**Exercise brief**
Look for the line containing "You are a GUI" in the listing below; from there, output every line exactly, the last one included.

**Task material**
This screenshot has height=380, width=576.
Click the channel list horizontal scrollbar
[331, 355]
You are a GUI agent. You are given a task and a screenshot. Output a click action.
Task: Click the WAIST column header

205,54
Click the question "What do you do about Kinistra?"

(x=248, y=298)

**Problem solution**
You are a GUI agent. You are given a task and a screenshot. Output a click action.
Task: Click the WAIST column header

205,54
Click the question "What do you do about Kinistra?"

(x=248, y=298)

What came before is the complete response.